美国加州大学旧金山分校科研人员使用CRISPR/Cas9 遗传修改了造血干细胞和祖细胞，从而模仿一种称为遗传性胎儿血红蛋白持续存在综合征(HPFH)的疾病，结果发现删除β珠蛋白位点的一部分，导致了得到的红细胞的γ珠蛋白基因表达高，这是遗传性胎儿血红蛋白持续存在综合征(HPFH)的一个标志;遗传性胎儿血红蛋白持续存在综合征(HPFH)和β地中海贫血或镰状细胞病双杂合的病人表现出了更温和的疾病表现，而这种模拟了遗传性胎儿血红蛋白持续存在综合征(HPFH)的方法可能为β地中海贫血或镰状细胞病病人带来一种可能的疗法。

原文链接：

genome editing using CRISPR-Cas9 to create the HPFH genotype in HSPCs: An approach for treating sickle Cell disease and β-thalassemia

原文摘要：

Hereditary persistence of fetal hemoglobin (HPFH) is a condition in some individuals who have a high level of fetal hemoglobin throughout life. Individuals with compound heterozygous β-thalassemia or sickle cell disease (SCD) and HPFH have milder clinical manifestations.
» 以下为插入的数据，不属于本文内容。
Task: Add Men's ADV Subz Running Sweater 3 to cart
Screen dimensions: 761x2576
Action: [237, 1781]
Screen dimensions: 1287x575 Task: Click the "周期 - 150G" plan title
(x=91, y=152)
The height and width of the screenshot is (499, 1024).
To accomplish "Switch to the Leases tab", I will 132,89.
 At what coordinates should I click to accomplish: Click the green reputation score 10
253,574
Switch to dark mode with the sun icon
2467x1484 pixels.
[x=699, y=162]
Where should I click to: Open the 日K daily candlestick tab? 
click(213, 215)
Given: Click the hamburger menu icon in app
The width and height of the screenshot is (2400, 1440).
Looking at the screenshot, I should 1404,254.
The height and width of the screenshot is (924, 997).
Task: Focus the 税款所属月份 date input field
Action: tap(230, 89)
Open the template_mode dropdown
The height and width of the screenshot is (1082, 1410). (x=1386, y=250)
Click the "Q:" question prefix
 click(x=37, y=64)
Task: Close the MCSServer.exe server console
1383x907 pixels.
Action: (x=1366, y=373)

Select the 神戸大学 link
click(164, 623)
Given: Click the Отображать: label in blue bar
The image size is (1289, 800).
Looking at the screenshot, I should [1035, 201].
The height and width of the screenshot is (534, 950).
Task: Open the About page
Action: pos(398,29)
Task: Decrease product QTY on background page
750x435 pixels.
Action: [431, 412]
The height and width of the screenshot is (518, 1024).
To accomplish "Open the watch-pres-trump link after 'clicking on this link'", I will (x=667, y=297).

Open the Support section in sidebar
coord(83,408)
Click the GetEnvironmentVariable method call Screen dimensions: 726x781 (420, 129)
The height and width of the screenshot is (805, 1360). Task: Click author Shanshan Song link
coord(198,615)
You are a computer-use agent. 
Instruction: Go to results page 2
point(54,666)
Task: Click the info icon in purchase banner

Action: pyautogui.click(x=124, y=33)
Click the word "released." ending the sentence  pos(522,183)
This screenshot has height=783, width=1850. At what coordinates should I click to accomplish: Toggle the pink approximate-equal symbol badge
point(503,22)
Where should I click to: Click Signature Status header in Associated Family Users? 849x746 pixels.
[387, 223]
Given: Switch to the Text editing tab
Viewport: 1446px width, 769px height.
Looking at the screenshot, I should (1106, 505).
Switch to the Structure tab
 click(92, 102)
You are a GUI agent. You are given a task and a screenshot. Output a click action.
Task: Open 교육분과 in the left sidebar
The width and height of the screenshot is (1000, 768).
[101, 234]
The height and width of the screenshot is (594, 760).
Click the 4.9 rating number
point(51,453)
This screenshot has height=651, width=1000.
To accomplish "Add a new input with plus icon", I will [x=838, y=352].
Using RNA-guided clustered regularly interspaced short palindromic repeats-associated Cas9 (CRISPR-Cas9) genome-editing technology, we deleted, in normal hematopoietic stem and progenitor cells (HSPCs), 13 kb of the β-globin locus to mimic the naturally occurring Sicilian HPFH mutation. The efficiency of targeting deletion reached 31% in cells with the delivery of both upstream and downstream breakpoint guide RNA (gRNA)-guided Staphylococcus aureusCas9 nuclease (SaCas9). The erythroid colonies differentiated from HSPCs with HPFH deletion showed significantly higher γ-globin gene expression compared with the colonies without deletion. By T7 endonuclease 1 assay, we did not detect any off-target effects in the colonies with deletion. We propose that this strategy of using nonhomologous end joining (NHEJ) to modify the genome may provide an efficient approach toward the development of a safe autologous transplantation for patients with homozygous β-thalassemia and SCD.